Some panelists changed ISP mid-month. In situations where this occurred we removed the data for the ISP that they spent the shortest period on. For example, if the panelist changed from ISP A to ISP B on April 10th, we would remove data prior to April 10th because there would be a larger dataset for their performance on ISP B.

A daily log of the panelists’ public addresses was used to determine when they changed ISP. This table records on a daily basis the owner of the netblock that the panelist’s public facing IP address resides in. This allowed us to identify when people changed ISPs quickly and reliably.

Handle panelists that changed service tier intra-month

Some panelists changed service tiers mid-month (e.g. upgraded from a 768kbps plan to a 3Mbit/s plan). Where this occurred we removed the data for the tier that they spent the shortest period on. For example, if the panelist changed from tier A to tier B on April 10th, we would remove data prior to April 10th because there would be a larger dataset for their performance on tier B.

We had two mechanisms for identifying panelists that changed service tiers.

Firstly, ISP-supplied panelist validation information informed us of which service tier the panelist was subscribed to. Some ISPs also provided the date at which they began this service.

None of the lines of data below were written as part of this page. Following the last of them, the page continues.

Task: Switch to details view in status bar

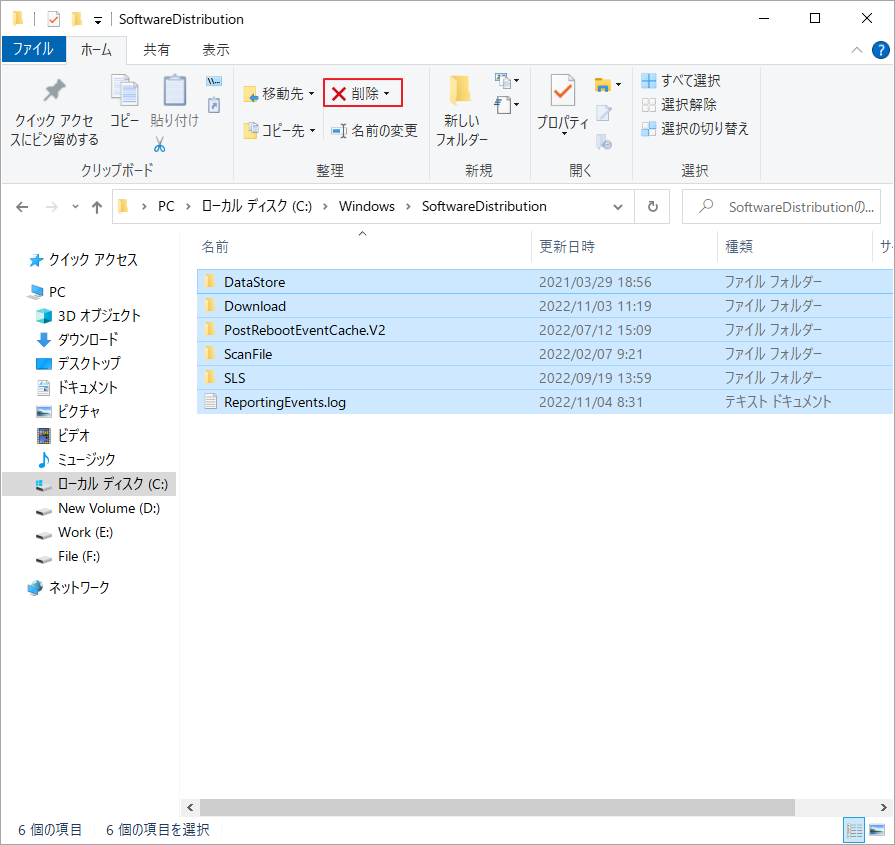Action: (x=855, y=830)
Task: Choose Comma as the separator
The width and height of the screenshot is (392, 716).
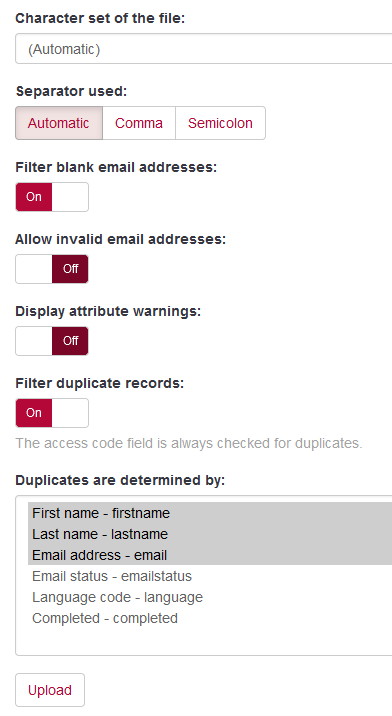Action: (x=139, y=123)
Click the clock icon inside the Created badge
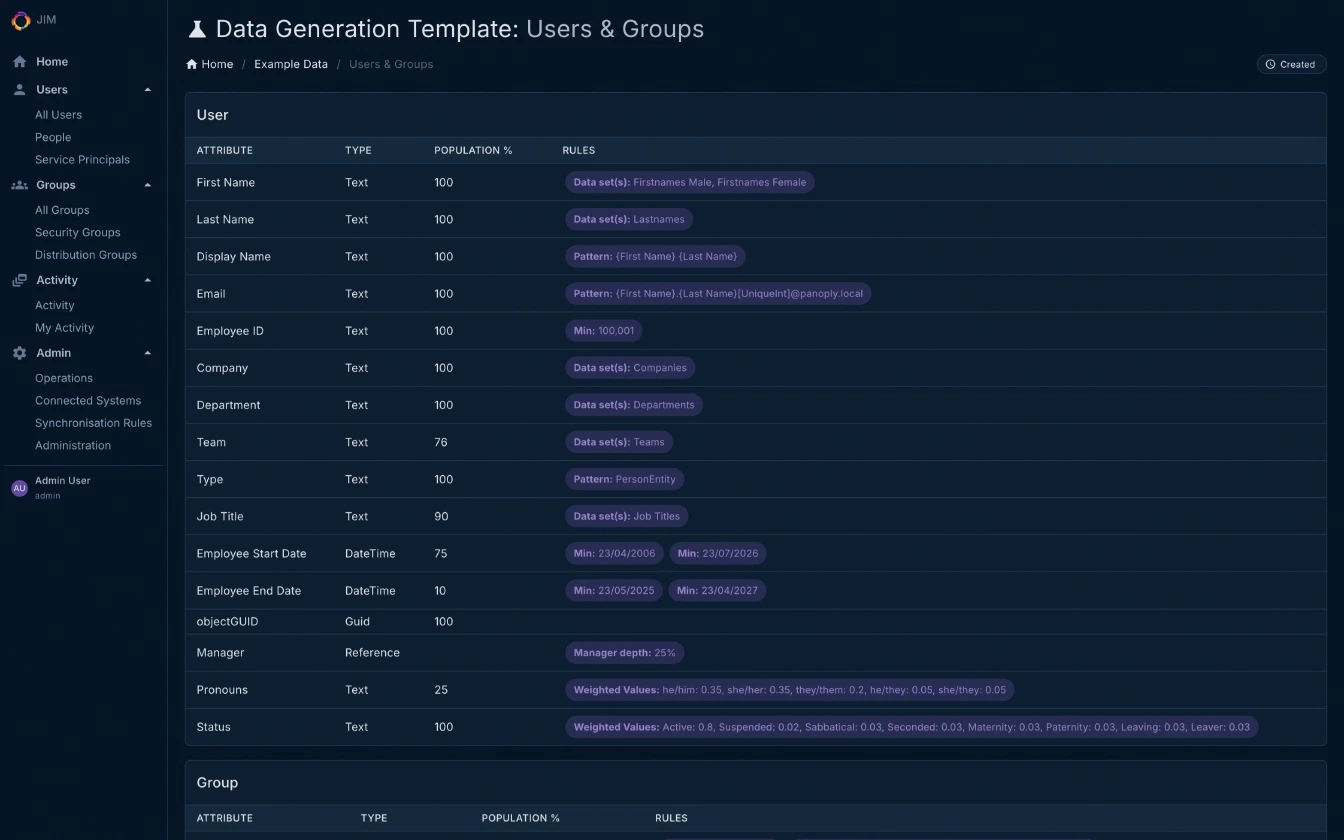Screen dimensions: 1344x840 click(1271, 63)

However, in cases where the ISP was unable to validate the panelist in question or their validation was delayed, we used the following process:

1.  Find the difference between the average sustained throughput observed for the first three days in the reporting period from the average sustained throughput observed for the final three days in the reporting period (if the unit wasn't online at the start or end, then we take the first/final three days that they were actually online)

2.  If this difference is over 50%, we examined the downstream and upstream charts for this unit

3.  Where an obvious step change is observed (e.g. from 768kbps to 3Mbit/s), flag the data for the shorter period for removal

General data cleansing

Only the curr_httpgetmt (Download throughput), curr_httppostmt (Upstream throughput), curr_udplatency (UDP latency/loss), curr_webget (Web browsing) and curr_netusage (Consumption) results were considered for the FCC analysis.

All results from non-M-Lab and non-Level3 targets were removed from the curr_httpgetmt, curr_httppostmt and curr_udplatency tables.

Speed test (httpgetmt, httppostmt) cleansing

All failed tests were removed. Failed speed tests were not considered in the analysis.

All tests with greater than 6 result intervals were removed. Speed tests should have no more than 6 result intervals (0-5s, 0-10s, 0-15s, 0-20s, 0-25s, 0-30s). A minority will have fewer than 6 intervals (e.g. if they exhausted the 100MB payload on each of the three connections in under 30 seconds), but this is acceptable.

UDP latency/loss cleansing

All test instances (one per hour, per unit) with less than 50 samples (out of a potential maximum of 600) were removed.

Data was excluded where a unit’s packet loss exceeded 10% within a single hour. Such a high level of loss would render a connection unusable and is considered an anomalous event.

Data was excluded where a test node experienced more than 10% packet loss across all of the units testing against it within a single hour. This was intended to capture instances where the M-Lab or Level3 node was offline.

Web browsing

All test instances where the page load time exceeded 30 seconds were removed.

All failed tests were removed. Failed results were not analyzed in this report.

Consumption

All instances where the number of bytes consumed by the measurements exceeded the total bytes consumed were removed. The total bytes consumed should be greater than or equal to the number of bytes consumed by the measurements.